* _YOUR ASSIGNMENT_: In the entries that follow, the first line to write out is the one containing "Mode (449, 328)", and the last is the one containing "πολιτικη cookies (190, 2528)". Reproduce that stretch exactly, with nothing before or after it.

* _DATA FOR ANALYSIS_:
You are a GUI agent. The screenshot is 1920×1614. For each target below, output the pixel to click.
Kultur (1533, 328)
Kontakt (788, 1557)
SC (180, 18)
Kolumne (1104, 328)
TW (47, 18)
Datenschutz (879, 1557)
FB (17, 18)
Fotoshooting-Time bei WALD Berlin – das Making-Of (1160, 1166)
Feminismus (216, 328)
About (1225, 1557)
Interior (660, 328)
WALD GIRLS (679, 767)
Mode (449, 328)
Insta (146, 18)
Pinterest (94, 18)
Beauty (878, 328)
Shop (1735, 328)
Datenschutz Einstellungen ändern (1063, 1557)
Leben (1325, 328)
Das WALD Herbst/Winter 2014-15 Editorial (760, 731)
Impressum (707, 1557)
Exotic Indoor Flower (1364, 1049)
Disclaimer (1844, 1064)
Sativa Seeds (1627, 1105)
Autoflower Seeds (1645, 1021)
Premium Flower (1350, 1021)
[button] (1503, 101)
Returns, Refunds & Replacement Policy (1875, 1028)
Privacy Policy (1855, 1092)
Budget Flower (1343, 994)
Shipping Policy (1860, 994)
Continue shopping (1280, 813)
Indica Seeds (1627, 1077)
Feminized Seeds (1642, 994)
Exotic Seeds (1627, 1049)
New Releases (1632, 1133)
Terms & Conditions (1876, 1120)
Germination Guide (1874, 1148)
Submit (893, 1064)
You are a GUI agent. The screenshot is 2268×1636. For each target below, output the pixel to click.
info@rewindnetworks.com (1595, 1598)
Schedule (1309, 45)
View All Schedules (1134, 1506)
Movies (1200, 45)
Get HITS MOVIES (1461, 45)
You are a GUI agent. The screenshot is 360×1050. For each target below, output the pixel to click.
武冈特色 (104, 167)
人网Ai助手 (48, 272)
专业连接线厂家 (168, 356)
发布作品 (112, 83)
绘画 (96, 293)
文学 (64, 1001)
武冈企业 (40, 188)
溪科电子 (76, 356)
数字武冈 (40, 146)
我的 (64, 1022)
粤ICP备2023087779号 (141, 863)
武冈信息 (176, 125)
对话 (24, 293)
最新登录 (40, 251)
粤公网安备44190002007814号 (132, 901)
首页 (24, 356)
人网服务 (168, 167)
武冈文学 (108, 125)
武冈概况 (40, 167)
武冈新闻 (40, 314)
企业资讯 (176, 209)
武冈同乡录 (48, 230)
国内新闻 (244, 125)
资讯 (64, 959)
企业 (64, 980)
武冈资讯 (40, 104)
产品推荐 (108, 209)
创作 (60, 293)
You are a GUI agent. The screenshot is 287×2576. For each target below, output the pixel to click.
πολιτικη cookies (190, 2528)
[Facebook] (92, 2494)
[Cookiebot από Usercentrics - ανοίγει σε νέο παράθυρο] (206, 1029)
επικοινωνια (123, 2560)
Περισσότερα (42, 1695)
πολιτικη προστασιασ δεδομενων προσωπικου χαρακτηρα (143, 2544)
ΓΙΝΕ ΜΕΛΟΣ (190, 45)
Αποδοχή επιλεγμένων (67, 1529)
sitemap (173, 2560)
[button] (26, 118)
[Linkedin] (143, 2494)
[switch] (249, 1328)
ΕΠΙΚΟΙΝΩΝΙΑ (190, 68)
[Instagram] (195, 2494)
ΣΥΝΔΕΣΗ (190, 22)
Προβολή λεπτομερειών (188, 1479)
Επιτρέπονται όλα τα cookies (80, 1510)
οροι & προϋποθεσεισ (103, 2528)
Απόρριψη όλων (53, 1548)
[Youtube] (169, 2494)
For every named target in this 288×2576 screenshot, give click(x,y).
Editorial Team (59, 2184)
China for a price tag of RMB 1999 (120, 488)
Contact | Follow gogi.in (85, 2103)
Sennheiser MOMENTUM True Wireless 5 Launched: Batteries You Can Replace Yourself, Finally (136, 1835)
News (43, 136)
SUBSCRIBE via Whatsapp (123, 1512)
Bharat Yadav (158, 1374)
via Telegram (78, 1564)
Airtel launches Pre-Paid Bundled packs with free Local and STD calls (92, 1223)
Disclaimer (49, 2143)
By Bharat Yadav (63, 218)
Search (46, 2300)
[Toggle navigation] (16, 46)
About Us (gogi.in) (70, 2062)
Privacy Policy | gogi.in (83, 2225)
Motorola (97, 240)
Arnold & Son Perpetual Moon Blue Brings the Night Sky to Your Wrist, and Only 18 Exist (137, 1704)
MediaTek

* _RESULT_:
Mode (449, 328)
Insta (146, 18)
Pinterest (94, 18)
Beauty (878, 328)
Shop (1735, 328)
Datenschutz Einstellungen ändern (1063, 1557)
Leben (1325, 328)
Das WALD Herbst/Winter 2014-15 Editorial (760, 731)
Impressum (707, 1557)
Exotic Indoor Flower (1364, 1049)
Disclaimer (1844, 1064)
Sativa Seeds (1627, 1105)
Autoflower Seeds (1645, 1021)
Premium Flower (1350, 1021)
[button] (1503, 101)
Returns, Refunds & Replacement Policy (1875, 1028)
Privacy Policy (1855, 1092)
Budget Flower (1343, 994)
Shipping Policy (1860, 994)
Continue shopping (1280, 813)
Indica Seeds (1627, 1077)
Feminized Seeds (1642, 994)
Exotic Seeds (1627, 1049)
New Releases (1632, 1133)
Terms & Conditions (1876, 1120)
Germination Guide (1874, 1148)
Submit (893, 1064)
You are a GUI agent. The screenshot is 2268×1636. For each target below, output the pixel to click.
info@rewindnetworks.com (1595, 1598)
Schedule (1309, 45)
View All Schedules (1134, 1506)
Movies (1200, 45)
Get HITS MOVIES (1461, 45)
You are a GUI agent. The screenshot is 360×1050. For each target below, output the pixel to click.
武冈特色 (104, 167)
人网Ai助手 (48, 272)
专业连接线厂家 (168, 356)
发布作品 (112, 83)
绘画 (96, 293)
文学 (64, 1001)
武冈企业 (40, 188)
溪科电子 (76, 356)
数字武冈 (40, 146)
我的 (64, 1022)
粤ICP备2023087779号 (141, 863)
武冈信息 (176, 125)
对话 (24, 293)
最新登录 (40, 251)
粤公网安备44190002007814号 (132, 901)
首页 (24, 356)
人网服务 (168, 167)
武冈文学 (108, 125)
武冈概况 (40, 167)
武冈新闻 (40, 314)
企业资讯 (176, 209)
武冈同乡录 (48, 230)
国内新闻 (244, 125)
资讯 (64, 959)
企业 (64, 980)
武冈资讯 (40, 104)
产品推荐 (108, 209)
创作 (60, 293)
You are a GUI agent. The screenshot is 287×2576. For each target below, output the pixel to click.
πολιτικη cookies (190, 2528)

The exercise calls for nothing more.